Many bridges and elevated highways have leaded paint. Lead and cadmium was (and sometimes still) added to paint for durability. Nowadays other heavy metals are used for durability. This particular bridge was near the coast and had already been repainted sometime in the past. Repainting requires the removal of the existing paint by sandblasting.  Since the bridge was previously  repainted with a non-leaded paint, in theory, there should not be any airborne levels of lead, or cadmium. However, I always find airborne levels of lead. Why?

The possibilities are:

  • not all of the leaded paint was removed
  • recycled blasting agent has trace amounts of lead
  • and possibly there are still levels of lead in the new paint that is supposedly “non-lead”

I always ask the laboratory to analyze my air sample for lead, and cadmium. Lead is usually the main contaminant, but occasionally I find cadmium. I will sometimes also have the lab check for zinc and chromium.  The sandblasters wear hooded powered air supply respirators, coveralls, and ear protection while blasting. Some other time I’ll talk about the noise from that activity (it’s LOUD!) and the fall protection issues they face.

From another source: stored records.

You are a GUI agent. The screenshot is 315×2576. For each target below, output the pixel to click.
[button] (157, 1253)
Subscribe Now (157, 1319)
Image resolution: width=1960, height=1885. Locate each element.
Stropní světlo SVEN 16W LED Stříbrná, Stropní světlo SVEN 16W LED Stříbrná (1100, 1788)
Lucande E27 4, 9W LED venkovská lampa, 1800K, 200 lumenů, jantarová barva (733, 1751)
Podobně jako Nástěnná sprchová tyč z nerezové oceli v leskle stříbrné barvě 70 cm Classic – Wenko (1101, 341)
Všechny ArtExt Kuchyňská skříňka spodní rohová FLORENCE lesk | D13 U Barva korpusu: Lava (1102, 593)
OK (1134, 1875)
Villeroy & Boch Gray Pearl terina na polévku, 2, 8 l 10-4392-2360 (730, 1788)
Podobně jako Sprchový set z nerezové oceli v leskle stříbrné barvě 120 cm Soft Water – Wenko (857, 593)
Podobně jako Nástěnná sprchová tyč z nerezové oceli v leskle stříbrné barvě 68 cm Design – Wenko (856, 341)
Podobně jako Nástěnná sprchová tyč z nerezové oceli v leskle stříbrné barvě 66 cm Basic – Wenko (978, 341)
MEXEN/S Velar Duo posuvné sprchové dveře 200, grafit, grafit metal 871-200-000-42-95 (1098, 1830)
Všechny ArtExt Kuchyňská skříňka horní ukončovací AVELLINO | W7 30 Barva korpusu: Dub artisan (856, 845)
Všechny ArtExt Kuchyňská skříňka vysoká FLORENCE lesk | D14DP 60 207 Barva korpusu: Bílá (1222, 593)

Lead is a hazard in two forms: 1. airborne and 2. ingestion- from the transfer of contaminated hands/clothing to being eaten. Hygiene on a lead project is essential to preventing these exposures. A good safety practice, by which to verify that lead is not being transferred is to obtain wipe samples at random (or not-so-random) locations. Lunchrooms, shower/change areas, and pickup trucks are some of my favorite “random” locations.